Tracking Risk: Passive funds (Vanguard, iShares, State Street) may experience "tracking error,"
failing to perfectly replicate index returns.
Alternative Investments and Private Markets Risk: Investments in private equity, private credit,
and other alternative vehicles are highly speculative and strictly for qualified, suitable investors.
These investments are illiquid and are not publicly traded, meaning there is no readily available
secondary market. You may be required to hold the investment for an extended period or until
the fund liquidates. Furthermore, private funds may employ leverage, lack the transparency and
regulatory oversight of public equities, and rely on periodic, estimated valuations rather than
continuous market pricing. You may also be subject to capital calls and could potentially lose your
entire investment.
Hard Assets and Real Estate (REIT/MLP) Risk: Investments tied to real estate or commodities are
subject to specific sector risks. Real estate values can be negatively impacted by rising interest
rates, changes in local economic conditions, and property tax laws. Commodities can be highly
volatile and are heavily affected by global supply and demand dynamics, geopolitical events, and
environmental factors.

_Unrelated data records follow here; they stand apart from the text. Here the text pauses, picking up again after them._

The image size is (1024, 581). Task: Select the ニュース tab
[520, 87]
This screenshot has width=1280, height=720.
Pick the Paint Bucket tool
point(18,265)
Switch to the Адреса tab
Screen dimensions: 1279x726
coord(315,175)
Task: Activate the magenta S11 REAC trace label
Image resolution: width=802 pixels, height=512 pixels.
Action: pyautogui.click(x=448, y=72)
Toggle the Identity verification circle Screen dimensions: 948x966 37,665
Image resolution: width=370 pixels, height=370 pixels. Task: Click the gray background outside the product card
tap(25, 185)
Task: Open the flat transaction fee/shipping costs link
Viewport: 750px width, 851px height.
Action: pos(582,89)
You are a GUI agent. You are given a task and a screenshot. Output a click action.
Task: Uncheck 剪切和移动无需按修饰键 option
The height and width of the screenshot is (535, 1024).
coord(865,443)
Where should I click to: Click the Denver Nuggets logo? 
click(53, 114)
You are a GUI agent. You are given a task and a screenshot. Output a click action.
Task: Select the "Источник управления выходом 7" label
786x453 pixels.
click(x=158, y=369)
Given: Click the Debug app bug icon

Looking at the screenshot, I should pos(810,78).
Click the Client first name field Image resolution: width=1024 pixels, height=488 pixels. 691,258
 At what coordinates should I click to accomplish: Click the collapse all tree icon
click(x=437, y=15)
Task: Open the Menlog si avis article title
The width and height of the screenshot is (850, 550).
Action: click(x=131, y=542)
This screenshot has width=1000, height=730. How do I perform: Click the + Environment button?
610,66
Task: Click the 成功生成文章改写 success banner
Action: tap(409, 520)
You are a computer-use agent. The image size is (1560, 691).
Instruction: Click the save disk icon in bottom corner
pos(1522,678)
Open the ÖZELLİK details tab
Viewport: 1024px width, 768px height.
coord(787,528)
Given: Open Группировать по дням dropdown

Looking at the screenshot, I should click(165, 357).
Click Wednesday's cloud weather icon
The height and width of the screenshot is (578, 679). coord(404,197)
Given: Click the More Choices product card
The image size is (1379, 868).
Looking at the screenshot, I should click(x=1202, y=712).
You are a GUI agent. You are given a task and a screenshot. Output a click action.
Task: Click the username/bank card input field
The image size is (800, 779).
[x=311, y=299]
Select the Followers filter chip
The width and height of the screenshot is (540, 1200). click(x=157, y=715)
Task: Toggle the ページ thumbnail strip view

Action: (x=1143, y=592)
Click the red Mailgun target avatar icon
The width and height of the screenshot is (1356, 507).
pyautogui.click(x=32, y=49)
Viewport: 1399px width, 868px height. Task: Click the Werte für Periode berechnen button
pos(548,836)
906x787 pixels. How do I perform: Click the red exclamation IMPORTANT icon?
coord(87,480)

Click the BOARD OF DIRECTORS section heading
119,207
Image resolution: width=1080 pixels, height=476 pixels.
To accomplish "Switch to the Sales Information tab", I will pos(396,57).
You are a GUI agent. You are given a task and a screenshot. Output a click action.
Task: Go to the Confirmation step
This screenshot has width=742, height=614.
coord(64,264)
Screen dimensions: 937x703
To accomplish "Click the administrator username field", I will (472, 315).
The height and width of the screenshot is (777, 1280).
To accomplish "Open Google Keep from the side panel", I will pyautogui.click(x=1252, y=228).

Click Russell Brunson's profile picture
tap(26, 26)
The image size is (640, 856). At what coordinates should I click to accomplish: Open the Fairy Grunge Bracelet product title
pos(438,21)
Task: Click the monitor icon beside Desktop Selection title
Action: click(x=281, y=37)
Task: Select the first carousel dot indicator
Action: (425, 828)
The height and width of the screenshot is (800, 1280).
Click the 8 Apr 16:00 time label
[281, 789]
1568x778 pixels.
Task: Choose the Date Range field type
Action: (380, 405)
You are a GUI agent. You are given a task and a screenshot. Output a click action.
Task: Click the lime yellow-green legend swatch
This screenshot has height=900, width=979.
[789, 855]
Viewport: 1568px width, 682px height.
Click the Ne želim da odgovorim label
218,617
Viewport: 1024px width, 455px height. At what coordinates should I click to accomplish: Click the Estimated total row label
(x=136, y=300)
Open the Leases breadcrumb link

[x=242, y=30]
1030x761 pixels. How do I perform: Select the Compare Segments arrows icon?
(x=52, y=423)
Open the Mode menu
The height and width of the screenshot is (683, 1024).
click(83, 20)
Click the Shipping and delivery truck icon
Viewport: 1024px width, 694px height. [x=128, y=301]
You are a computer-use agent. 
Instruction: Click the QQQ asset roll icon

Master Limited Partnerships (MLPs) involve complex tax structures and are
heavily concentrated in the energy sector.
Options and Derivatives Risk: The use of options contracts involves unique, complex risks.
Options are "wasting assets," meaning they have an expiration date; if the market does not move
as anticipated before expiration, the option may expire completely worthless. Certain options
strategies can involve leverage, which magnifies both potential gains and potential losses.
Specifically, writing (selling) uncovered options can expose a portfolio to significant, and in some
cases, theoretically unlimited losses.
Interval and Closed-End Fund Risk: Unlike standard mutual funds, interval funds and certain
closed-end funds do not provide daily liquidity. They offer to repurchase shares only periodically
(e.g., quarterly) and generally limit the amount of shares they will repurchase. During times of
market stress, you may not be able to liquidate your investment in these funds when desired.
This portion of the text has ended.